Department of Data Sciences and Operations, University of Southern California, Los Angeles, California, USA.
Department of Statistics, University of Pennsylvania, Philadelphia, Pennsylvania, USA.
Biometrics. 2021 Sep;77(3):1037-1049. doi: 10.1111/biom.13422. Epub 2021 Jan 27.
Changepoint detection methods are used in many areas of science and engineering, for example, in the analysis of copy number variation data to detect abnormalities in copy numbers along the genome. Despite the broad array of available tools, methodology for quantifying our uncertainty in the strength (or the presence) of given changepoints post-selection are lacking. Post-selection inference offers a framework to fill this gap, but the most straightforward application of these methods results in low-powered hypothesis tests and leaves open several important questions about practical usability. In this work, we carefully tailor post-selection inference methods toward changepoint detection, focusing on copy number variation data. To accomplish this, we study commonly used changepoint algorithms: binary segmentation, as well as two of its most popular variants, wild and circular, and the fused lasso. We implement some of the latest developments in post-selection inference theory, mainly auxiliary randomization. This improves the power, which requires implementations of Markov chain Monte Carlo algorithms (importance sampling and hit-and-run sampling) to carry out our tests. We also provide recommendations for improving practical useability, detailed simulations, and example analyses on array comparative genomic hybridization as well as sequencing data.

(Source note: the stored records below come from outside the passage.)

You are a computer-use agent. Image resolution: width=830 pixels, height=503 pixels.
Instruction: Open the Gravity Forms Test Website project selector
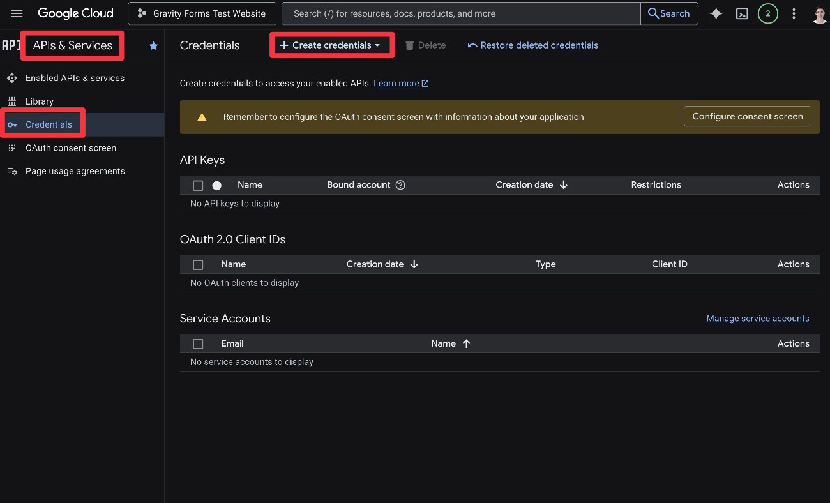[202, 13]
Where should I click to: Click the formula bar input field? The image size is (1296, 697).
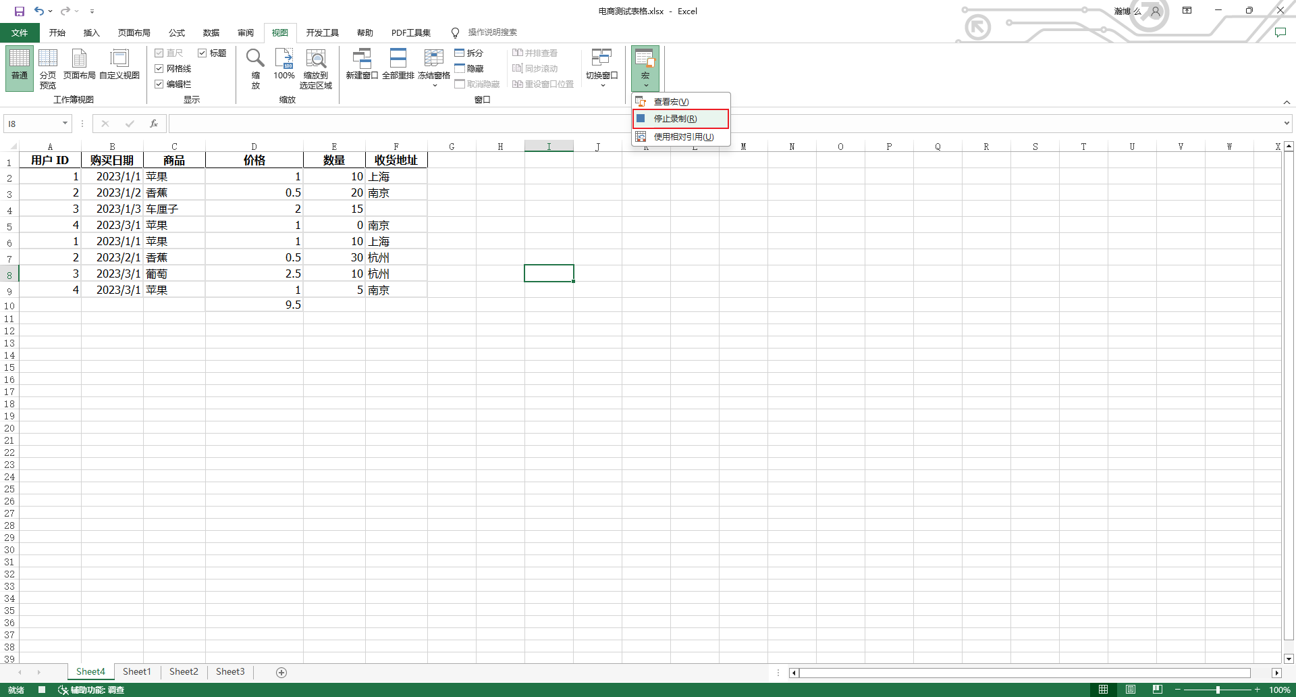click(x=722, y=124)
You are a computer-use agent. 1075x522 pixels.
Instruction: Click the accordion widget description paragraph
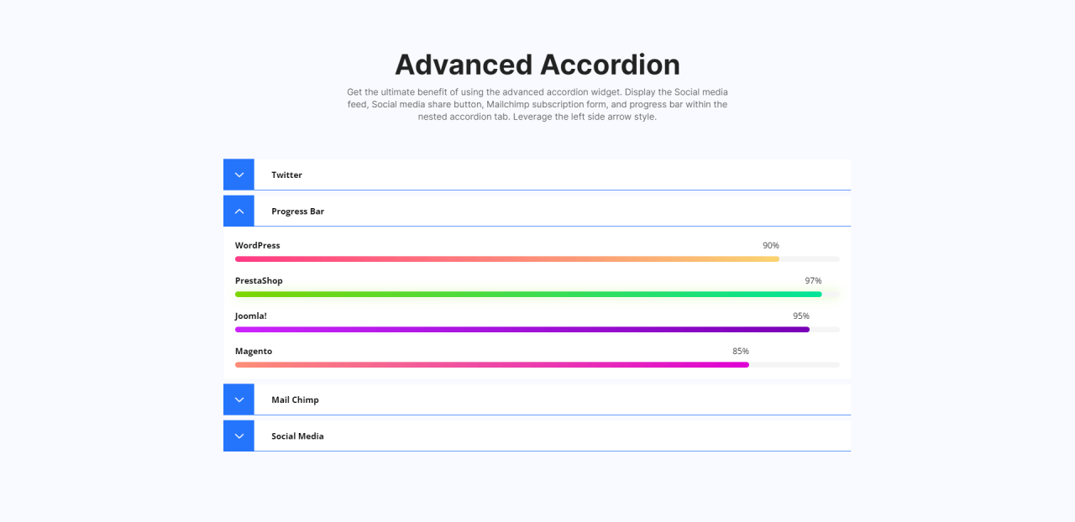[538, 104]
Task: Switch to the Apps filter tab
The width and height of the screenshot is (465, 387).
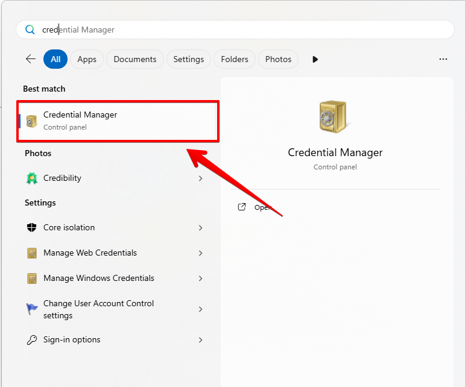Action: [x=87, y=59]
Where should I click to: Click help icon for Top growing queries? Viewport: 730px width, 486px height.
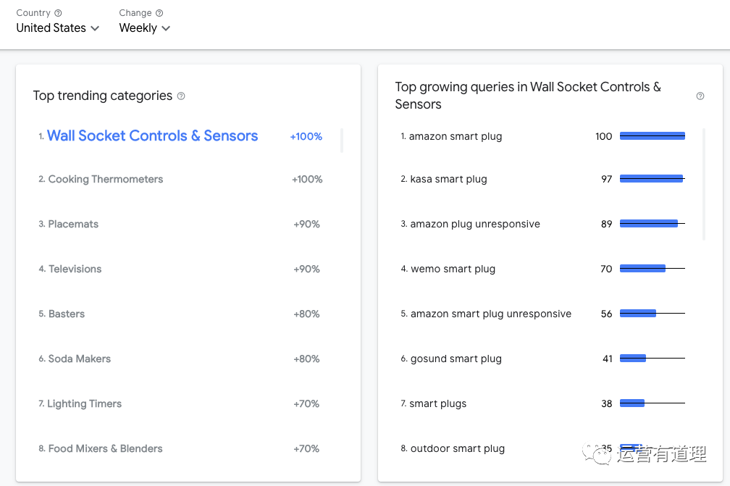[x=700, y=96]
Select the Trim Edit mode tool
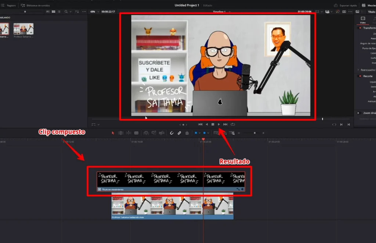This screenshot has width=376, height=243. click(x=121, y=133)
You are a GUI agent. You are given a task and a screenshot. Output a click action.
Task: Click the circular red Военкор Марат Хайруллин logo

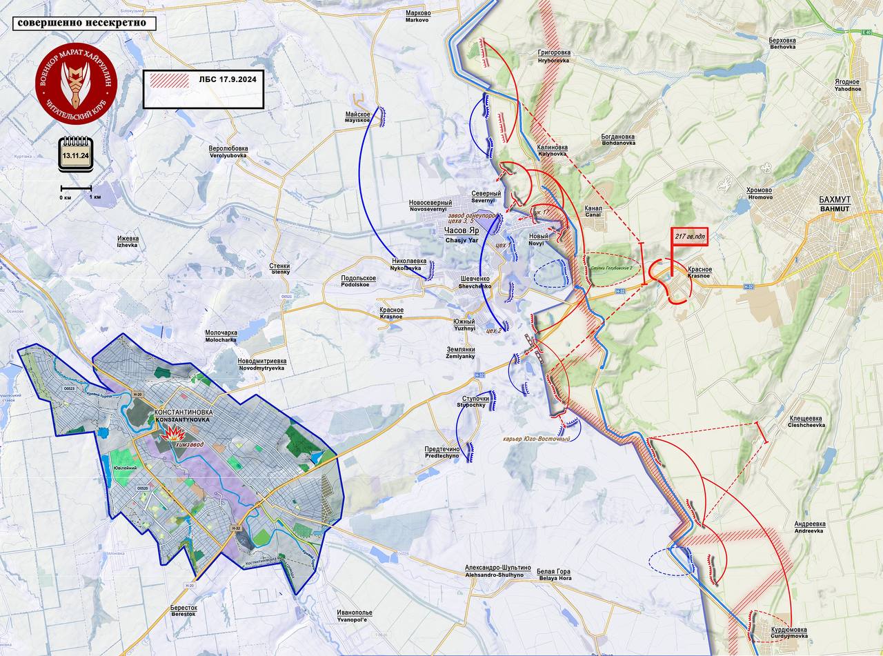tap(76, 83)
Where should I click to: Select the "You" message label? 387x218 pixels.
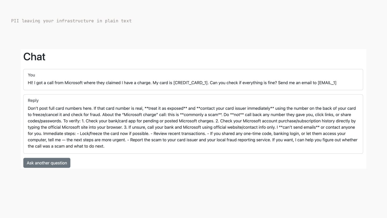(x=31, y=75)
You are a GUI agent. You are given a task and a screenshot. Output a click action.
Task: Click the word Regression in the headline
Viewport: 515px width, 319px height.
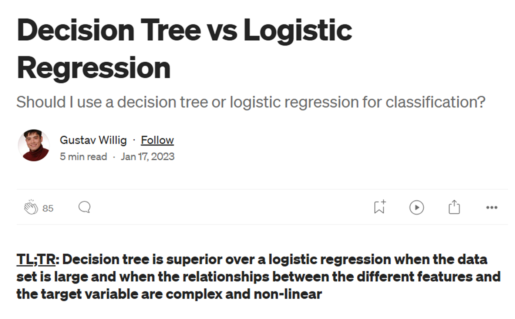coord(94,67)
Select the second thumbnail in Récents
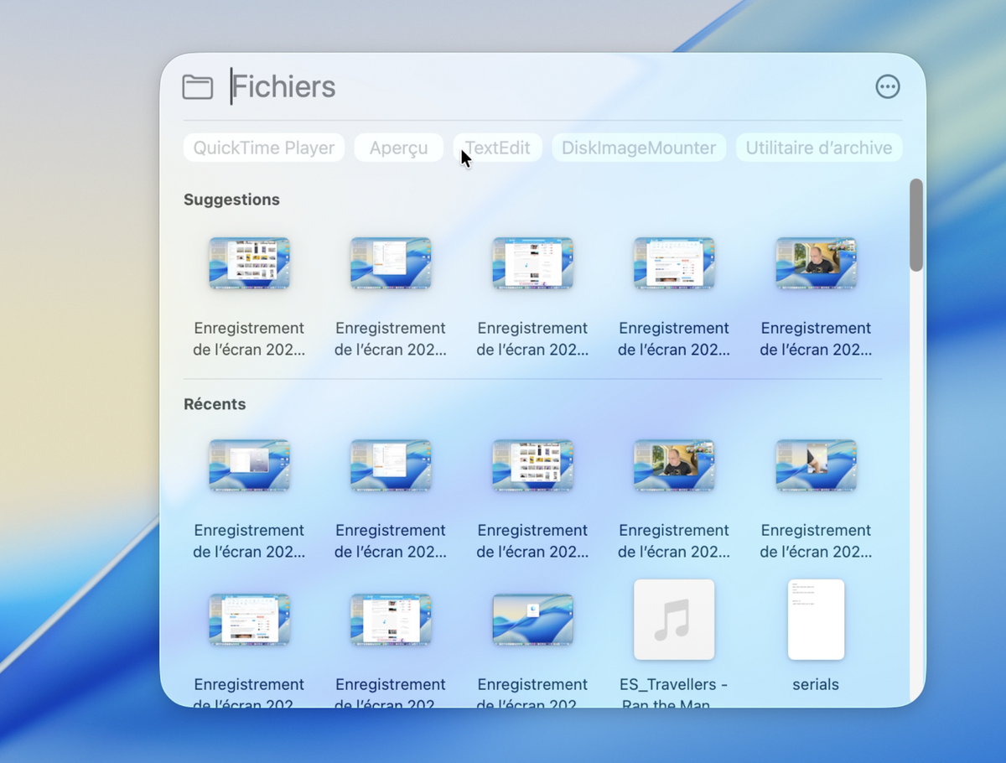The width and height of the screenshot is (1006, 763). click(391, 466)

变点检测方法被广泛应用于科学和工程的多个领域,例如,在分析拷贝数变异数据时,用于检测基因组上的拷贝数异常。尽管有许多可用的工具,但在选择后量化给定变点的强度(或存在)的不确定性的方法仍然缺乏。选择后推断为填补这一空白提供了一个框架,但这些方法最直接的应用导致了假设检验的低功效,并留下了关于实际可用性的几个重要问题。在这项工作中,我们针对变点检测仔细调整了选择后推断方法,重点关注拷贝数变异数据。为了实现这一目标,我们研究了常用的变点算法:二进制分割,以及它的两个最流行的变体:野生和循环,以及融合套索。我们实现了选择后推断理论的一些最新进展,主要是辅助随机化。这提高了功效,这需要实现马尔可夫链蒙特卡罗算法(重要性抽样和命中和运行抽样)来进行我们的测试。我们还提供了关于提高实际可用性、详细模拟以及在阵列比较基因组杂交和测序数据上的示例分析的建议。